75%

The Encyclopedia Americana (1920)/Niebuhr, Barthold Georg

From Wikisource
Jump to navigation Jump to search
1467220The Encyclopedia Americana — Niebuhr, Barthold Georg

NIEBUHR, nēboor, Barthold Georg, German historian and classical scholar, the founder of modern historical method: b. Copenhagen, 27 Aug. 1776; d. Bonn, 2 Jan. 1831. He was son of Karsten Niebuhr (q.v.); was educated by his father in his early youth; studied at Kiel (1794-96), at London and at Edinburgh (1798-99); and in 1800 entered the service of the Danish government. He became director of the government's bank in 1804, and showed in this post and in the Prussian service, which he entered in 1806, much business ability, due, so he affirmed, to his life in England and Scotland. A quarrel with Hardenberg made Niebuhr's retirement necessary in 1810, soon after he had been engaged in financing a Prussian loan in Holland; and he taught Roman history at Berlin for three years with such success that he was led to publish the first two volumes of his ‘Roman History’ (1811-12). But in 1813 he re-entered the Prussian government employ, and took a prominent part in rousing national opposition to Napoleon; but his temper was overbearing and he soon broke with his superior, Stein. In 1816 he was sent as Minister to the Vatican, brought about the understanding between Prussia and the Pope signalized by the bull ‘De Salute Animarum’ in 1821, and had his first opportunity of testing his critical theories as to early Roman history by topographical and other detail. In 1823 he retired from the diplomatic service and settled in Bonn, where he lectured on ancient and modern history.

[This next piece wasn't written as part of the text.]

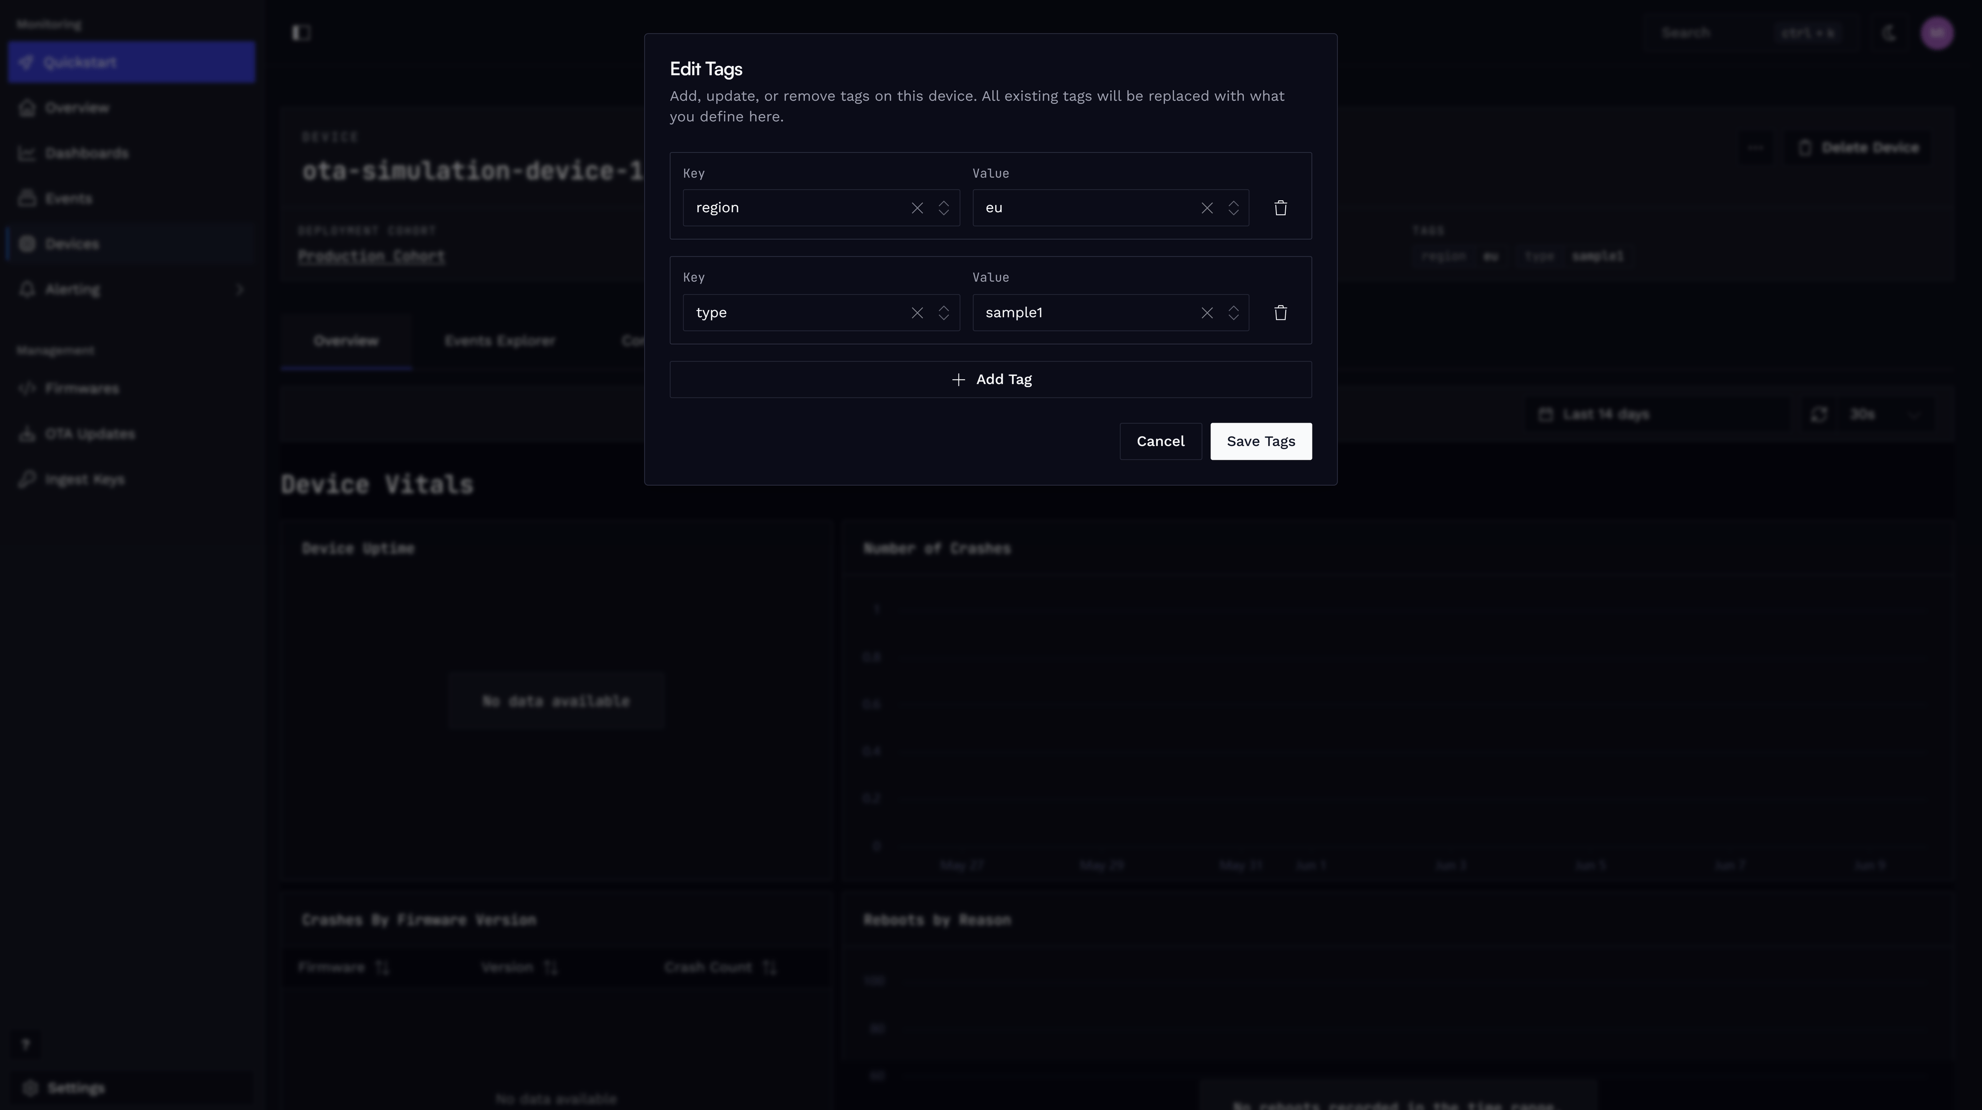Screen dimensions: 1982x1110
Task: Open user avatar menu
Action: [x=1937, y=33]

Niebuhr's great and epoch-making work was his destructive criticism of the early Roman legendary period and his reconstruction of this same period from the mass of myth and legend, which beclouded it, or, to put it more broadly and more truly, it was his application of this higher critical method to history. His ‘Roman History’ (1811-32, English version, Hare and Thirwall, 1851), carrying the story of Rome down to the Punic Wars, was completed in an English form by Leonhard Schmitz in ‘Lectures on the History of Rome from the First Punic War to the Death of Constantine’ (1844). These two parts form a great collection of facts and material, and a wonderful exemplification of method, but the more popular and brilliant style of Niebuhr's pupil, Theodor Mommsen (q.v.), has made Niebuhr's work to a certain degree antiquated. He collaborated with Platner and Bunsen in their ‘Description of the City of Rome’; founded with Böckh and Brandis the Rheinisches Museum, a classical review; edited the ‘Corpus Scriptorum Historian Byzantinae’; and wrote many minor philological and historical studies, besides editing new fragments of Gaius, Cicero and Merobaudes. His ‘Stories of the Greek Heroes’ (‘Griechische Heroengeschichte,’ 1842), originally written for his son, Marcus, is a famous juvenile. Niebuhr was possessed of original genius, had an intuitive grasp of history that made him detect the false evidence and was so adept at learning languages that he had mastered 20 in early manhood. He was also a man of broad scholarship and catholic taste, as may be seen by his personal reminiscences and correspondence in Hensler's ‘Lebensnachrichten über Niebuhr’ (1838-39). Consult also the biographies by Classen (1876) and Eyssenhardt (1886); and Winkworth, ‘Life and Letters’ (1852).